=== Extract provided ===
+===+

Society’s reaction to addiction sometimes feels like a bizarre dystopia. We recognise the vulnerability of those facing it. We acknowledge the devastating impact it has on the lives of addicts and their loved ones. We appreciate that a compassionate support network is an essential component to recovery. We know all of this, yet many of us willfully look the other way.
On average, 20 people die here per week as a direct result of alcohol. Indeed, we drink nearly a fifth more alcohol than our counterparts in England and Wales. And our problem does not stop with alcohol. An international survey by the United Nations that includes results from 200 countries showed greater use of heroin and cocaine in this country per-head than almost any other.
We are in the grip of addiction. Despite major progress to promote awareness and understanding through various campaigns and policies, there remains an eerie silence at a grassroots level around what constitutes as addiction and, more specifically, how individuals and communities should deal with it.
Often our jokes fall flat and we are left speechless. Silence surrounds the realities of addiction as we perpetuate the problem and spread isolation and fear. Jokes are replaced by wordless condemnation of addicts – seen as abnormal, the ‘other’ – and often their loved ones are blamed rather than helped. Our silence condemns and deters those around addicts from raising concerns and crying out for help. In the misplaced silence, in the lack of words, we are encouraged to see older people with a problem as folk ‘who like a dram’ and our youngsters spiraling out of control as party animals, young and daft. This dehumanizing silence leads to scornful labels like ‘jakies’ and ‘junkies’ being banded about as we wash our hands and shake our heads and look away.
It is a silence that ultimately allows stigma-fuelled stereotypes to flourish without questioning. Unless someone ‘looks’ and ‘acts’ like an addict, many of us will either presume that they are not one, or gawk in bafflement as to how they have fallen into such a state.

+===+

=== Source excerpt ===
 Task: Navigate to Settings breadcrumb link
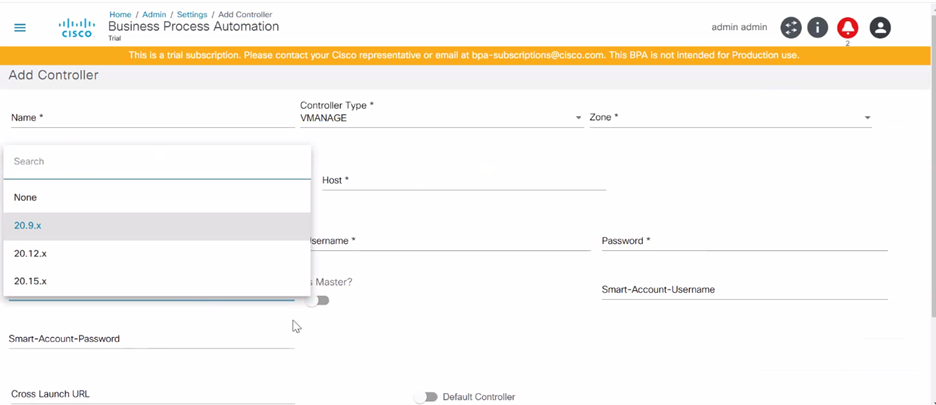pos(192,15)
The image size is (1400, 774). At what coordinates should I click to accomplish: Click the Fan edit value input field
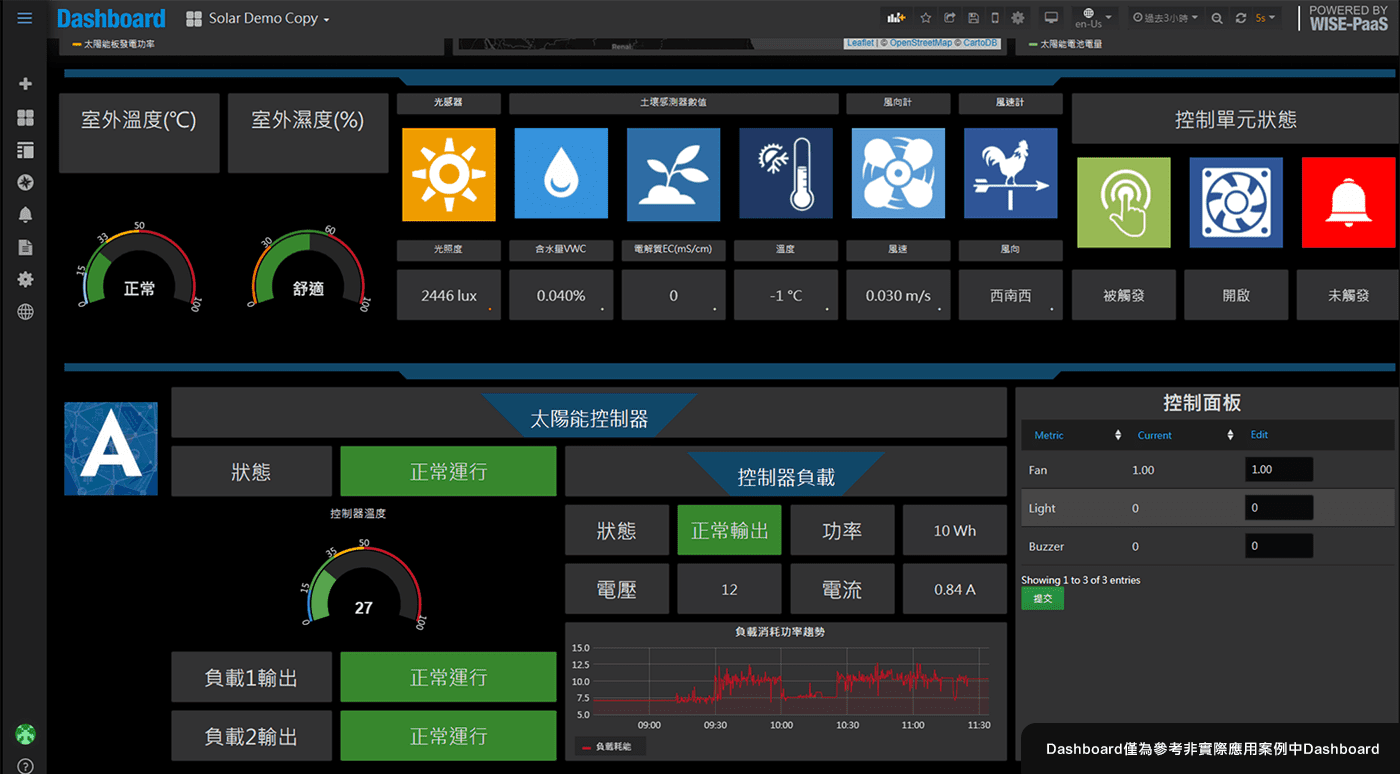1278,469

+===+

=== Exercise instructions ===
Copy out the addiction piece starting at the words "Often our jokes" and ending after "and look away.", but substitute "free spirits" for "party animals".

=== Response to this task ===
Often our jokes fall flat and we are left speechless. Silence surrounds the realities of addiction as we perpetuate the problem and spread isolation and fear. Jokes are replaced by wordless condemnation of addicts – seen as abnormal, the ‘other’ – and often their loved ones are blamed rather than helped. Our silence condemns and deters those around addicts from raising concerns and crying out for help. In the misplaced silence, in the lack of words, we are encouraged to see older people with a problem as folk ‘who like a dram’ and our youngsters spiraling out of control as free spirits, young and daft. This dehumanizing silence leads to scornful labels like ‘jakies’ and ‘junkies’ being banded about as we wash our hands and shake our heads and look away.